The book is organized into two sections, the first considering the shift from religion to science, and the second a lengthy list of common religious concerns and objections. Throughout the book, helpful thumbnail sketches of the people, ideas, and methods that allowed for the growth of a collective scientific understanding are included, as are illustrative graphs and charts, equations, and diagrams to explain a wide range of physics, chemistry, and biology. The effect is encyclopedic, if it relies heavily on footnoted Wikipedia articles.

Through its wide-ranging surveys, the book comes to include both too little depth and too much information. It quickly jumps, for example, from a detailed explanation of the chemistry behind DNA to protein manufacturing, all to prove that the earth’s biological world changes and that Genesis is not accurate.

The tone and writing style are scholarly, and its bird’s-eye view of the subject keeps the book moving, but it’s easy to get lost in the text’s specifics. The historical ground covered is interesting but is not enlivened by the text’s own habits. The book plays it too safe, opting for relaying facts over more deeply engaging the material to really explore the tension between science and religion. Not much is presented that feels fresh.
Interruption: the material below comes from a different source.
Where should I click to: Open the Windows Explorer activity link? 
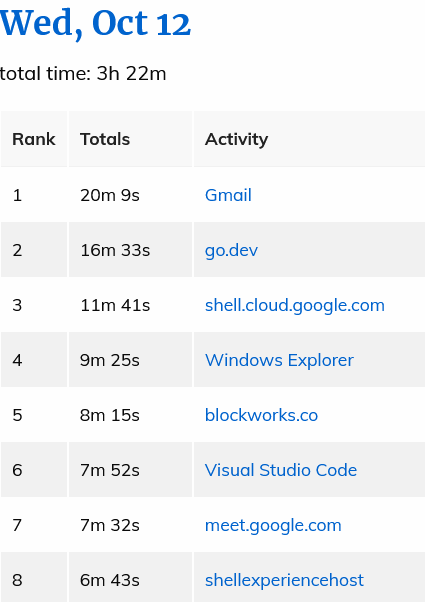tap(279, 360)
The Transition carefully traces the historical interactions between science and religion.

Reviewed by Jeremiah Rood

Disclosure: This article is not an endorsement, but a review. The author of this book provided free copies of the book and paid a small fee to have their book reviewed by a professional reviewer. Foreword Reviews and Clarion Reviews make no guarantee that the author will receive a positive review. Foreword Magazine, Inc. is disclosing this in accordance with the Federal Trade Commission’s 16 CFR, Part 255.